▸ Exercise details: Line by line, repeat the data below exactly, beginning at the first line and ending at the line with "Screen dimensions: 616x569". Omit pictures.

Pixel coordinate grounding data:
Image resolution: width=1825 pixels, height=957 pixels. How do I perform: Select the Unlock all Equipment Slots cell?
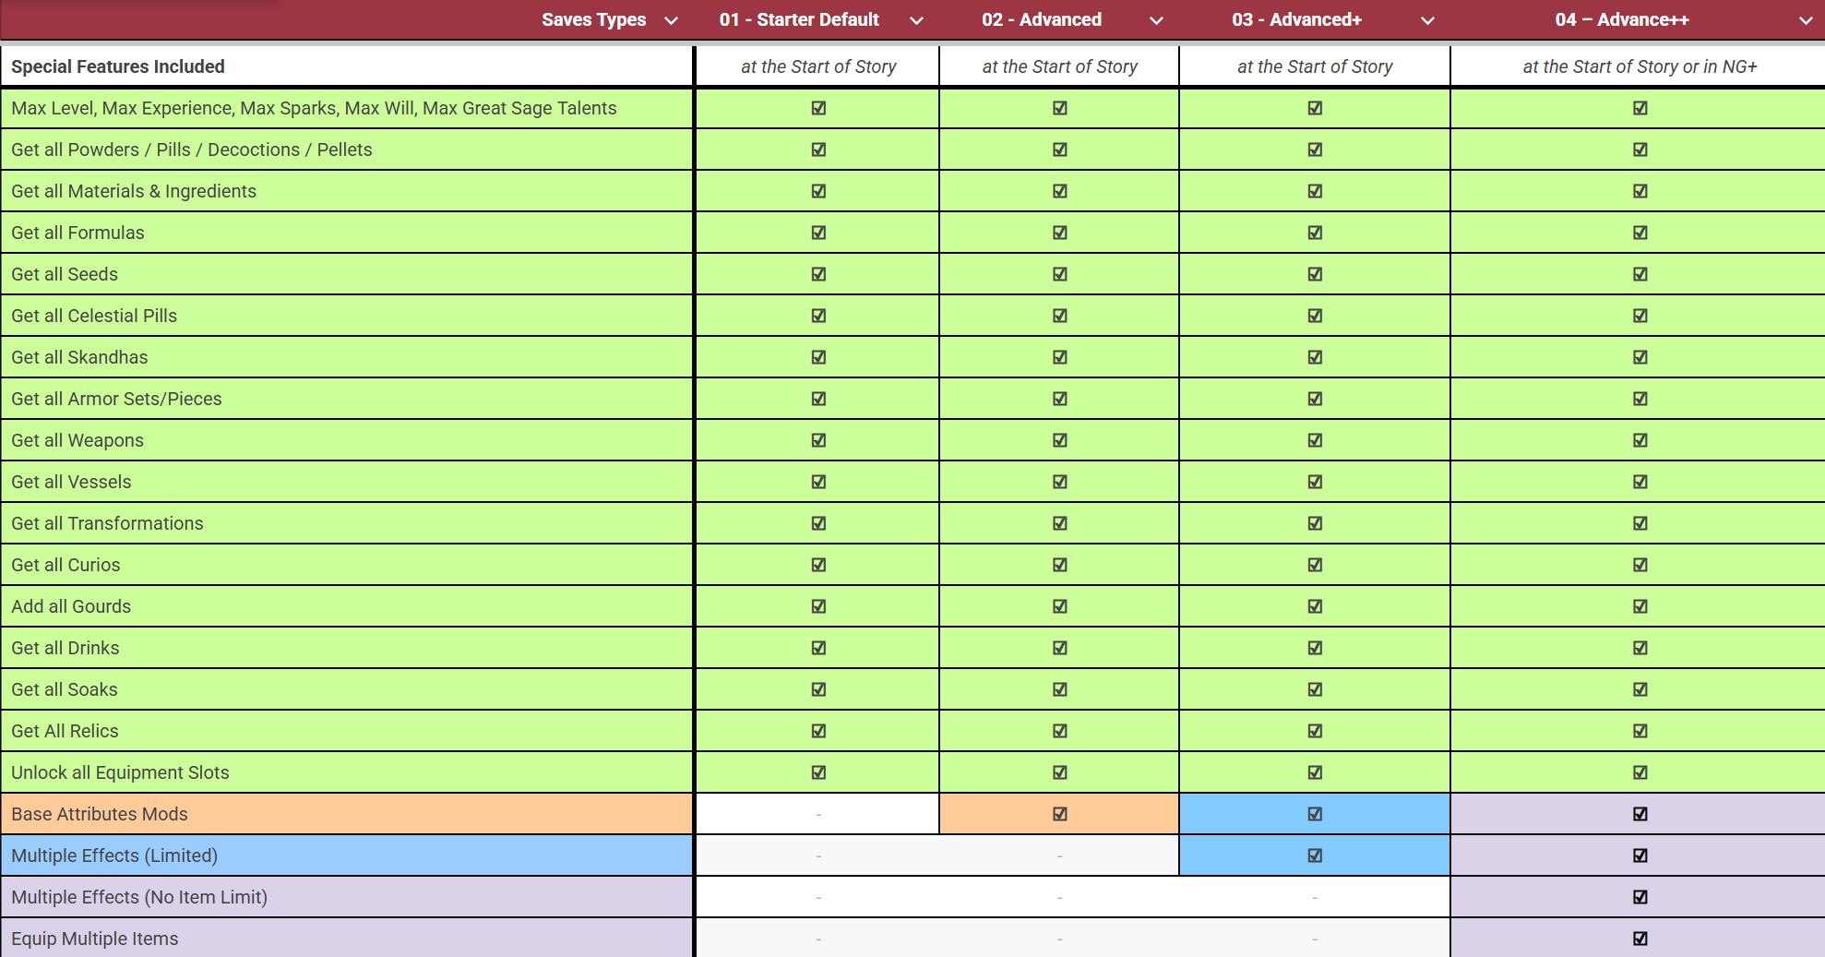point(347,772)
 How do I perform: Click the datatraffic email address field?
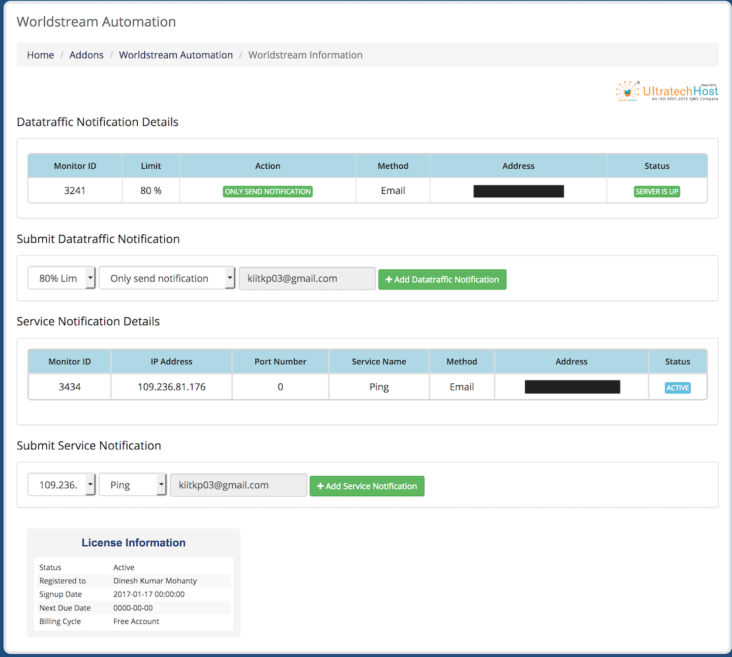click(307, 278)
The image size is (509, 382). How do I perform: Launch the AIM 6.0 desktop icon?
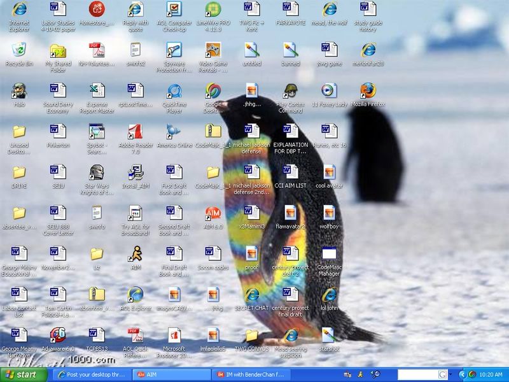coord(213,213)
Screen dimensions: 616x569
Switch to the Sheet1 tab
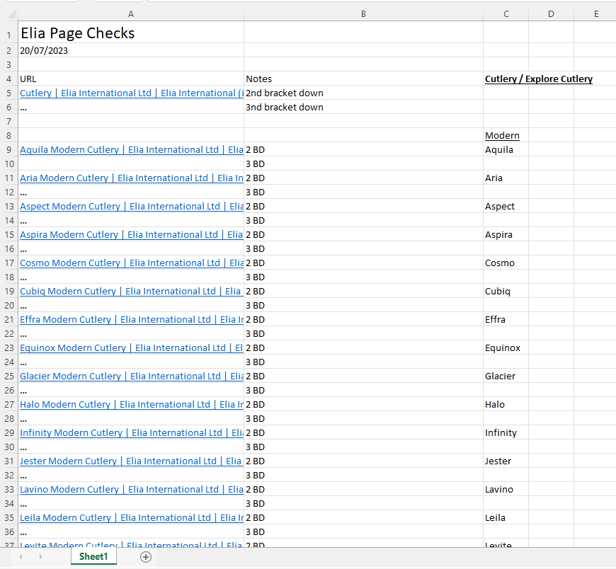click(93, 557)
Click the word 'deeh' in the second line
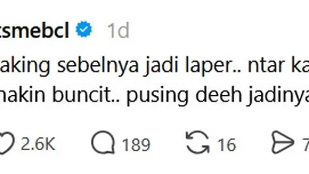This screenshot has height=174, width=309. click(x=219, y=94)
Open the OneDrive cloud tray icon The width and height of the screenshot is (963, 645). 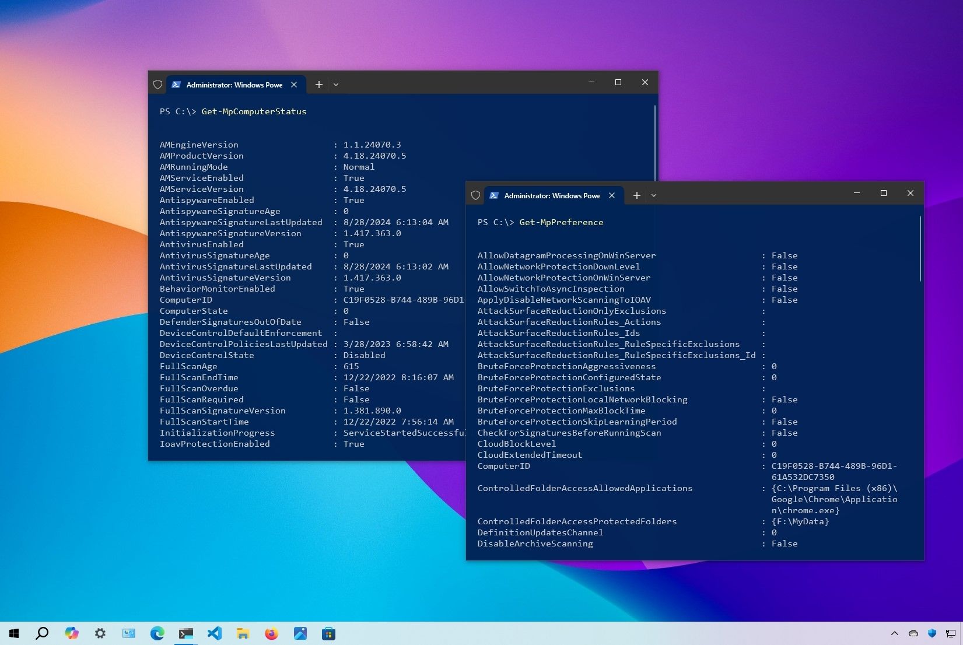coord(913,633)
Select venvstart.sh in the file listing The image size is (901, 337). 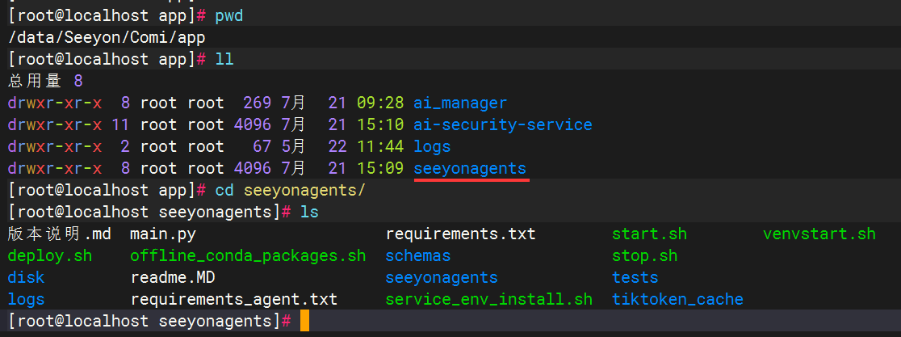click(x=819, y=234)
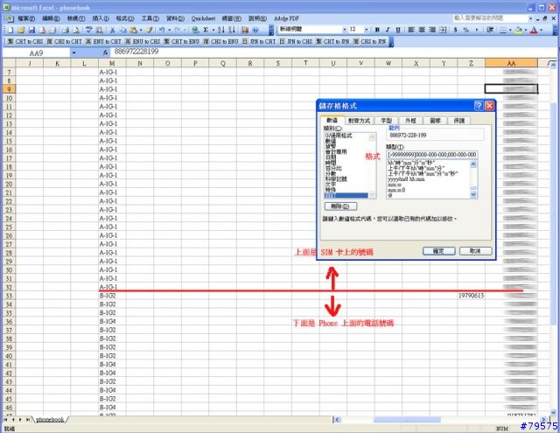
Task: Confirm the dialog with 確定 button
Action: pyautogui.click(x=438, y=250)
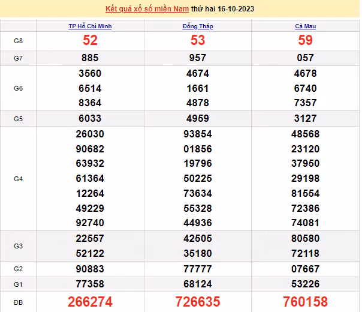Click the ĐB special prize row label
The height and width of the screenshot is (312, 362).
[x=18, y=301]
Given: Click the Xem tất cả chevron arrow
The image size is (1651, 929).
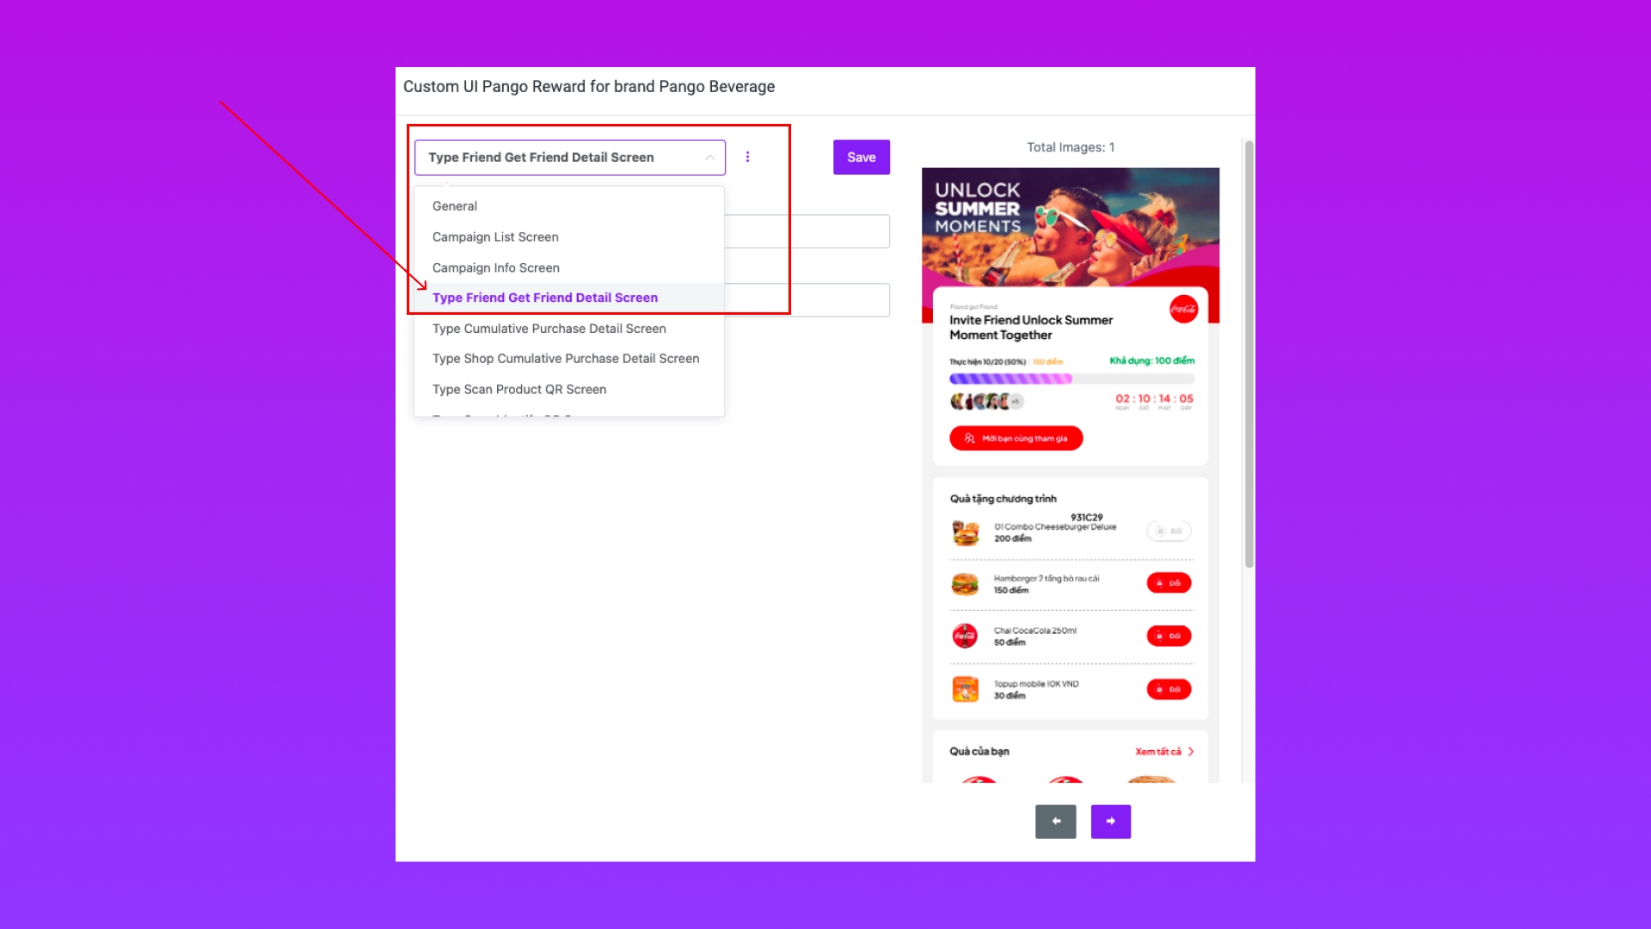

▸ Answer to the exercise:
Image resolution: width=1825 pixels, height=957 pixels. How do I perform: Select the Unlock all Equipment Slots cell?
point(347,772)
 How do I perform: Click the datatraffic email address field?
click(307, 278)
The image size is (509, 382). How do I perform: Launch the AIM 6.0 desktop icon?
coord(213,213)
Screen dimensions: 616x569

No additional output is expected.